Но при всей снисходительности своей преп. Максим, конечно, не мог не видеть всей тины страстей, от которых страдало не только высшее светское византийское общество, но и монашество. И преп. отец видел это и призывал всех к исправлению. [2173] Но из уст его при этом не слышно было гневных слов обличения, укоризны, негодования. Он не бичевал совести других. Все его увещевания кротки и смиренны. Цель их всегда одна — вызвать умиление. В них нет ни капли иронии, желчной критики, порицания. Везде и всегда увещевательная речь идет в первом лице. Не «вы» и «ты», а «мы» всегда говорит преп. Максим, и всегда себя первого включает в число грешных и нуждающихся в очищении. Его ревность всегда умерялась кротким и любвеобильным отношением к ближнему. И, конечно, ничто так его не радовало, как исправление. При наличии покаяния он считал излишними еще какие-либо дисциплинарные строгости. Сохранилось одно письмо его к игуменье Иоаннии (Ер. 11), в котором св. отец, со свойственным ему смирением и чувством одушевленной любви к душе спасаемой, просит принять обратно в монастырь покаявшуюся инокиню. Сам преп. отец показал на деле свою снисходительность в отношении к Пирру.

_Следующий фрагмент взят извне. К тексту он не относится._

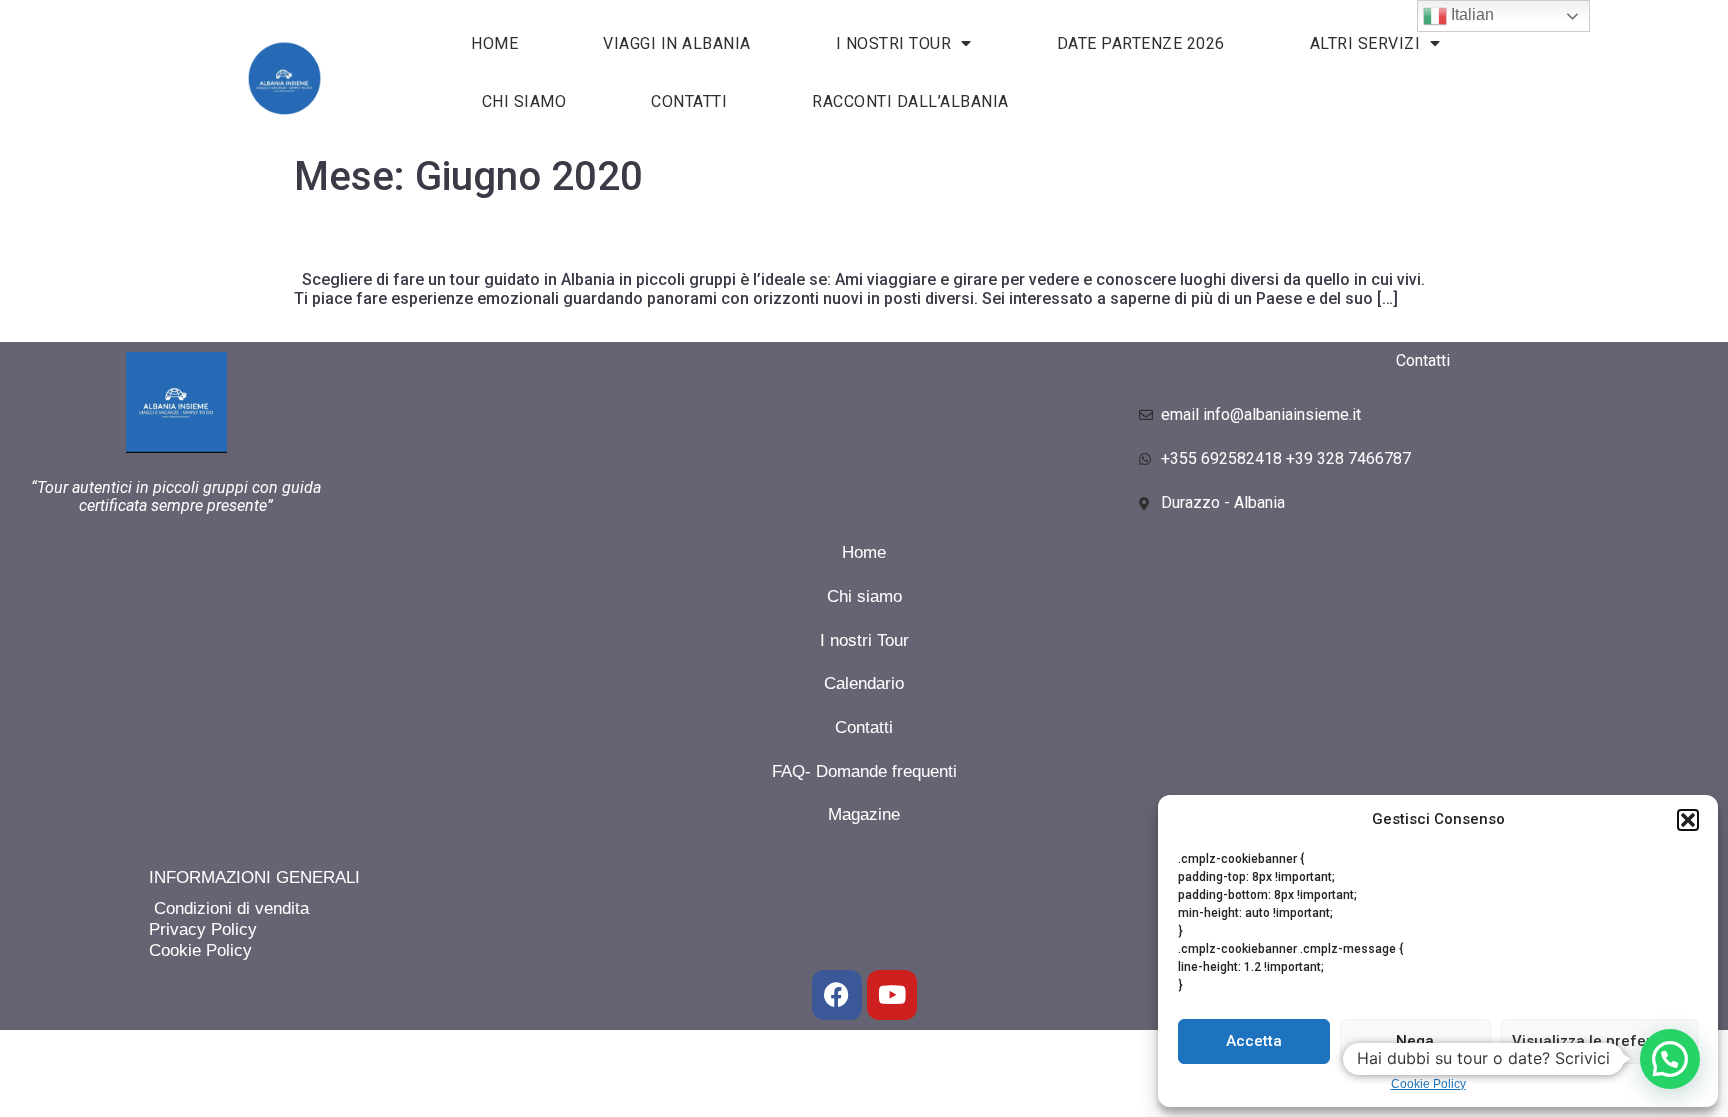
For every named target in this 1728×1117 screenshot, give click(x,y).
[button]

Эти теплые отношения к ближнему были внушаемы тем святым чувством любви духовной, целые потоки которой заполняли и расширяли сердце преп. Максима Из всех чувств преп отец более всех был проникнут чувством любви О ней и ее таинственных узах он говорит почти в каждом своем письме; [2174] о ней пишет он свои «главы», о ней же и специальные письма (Ер. 2 и 3); к ней он возводит все добродетели. В рассуждениях о ней он является положительно неистощимым. Эта святая любовь, о которой он говорил, была не любовь естественная, основанная на известной привязанности, хотя и в этом виде она доступна была преп. Максиму, а любовь благодатная, духовная, которая широко раскрывает сердце человека, срастворяет его всецело с другими, возжигает непринужденную и искреннюю любовь к самим врагам. Это есть любовь святая, чистая, непорочная, вдохновенным певцом которой и сделался преп. Максим. Она же связывала преп. отца и с его друзьями, к которым он питал также и естественную привязанность. Так, преп. отец возгревал горячие дружеские чувства в отношении к своим благодетелям: Георгию Епарху, [2175] Иоанну Кубикуларию. [2176] Любовь закрывала глаза на их недостатки; св. отец твердо верил в добрые качества их души и не допускал никаких подозрений на их счет, чего он, впрочем, не делал ни по отношению к какому-либо другому человеку. [2177] Разлука с друзьями равнялась для преп. отца потере половины собственного существа, и он с великою горечью оплакивал ее. [2178] Так глубоко могло чувствовать его сердце святое биение любви и переживать величайшую из христианских добродетелей.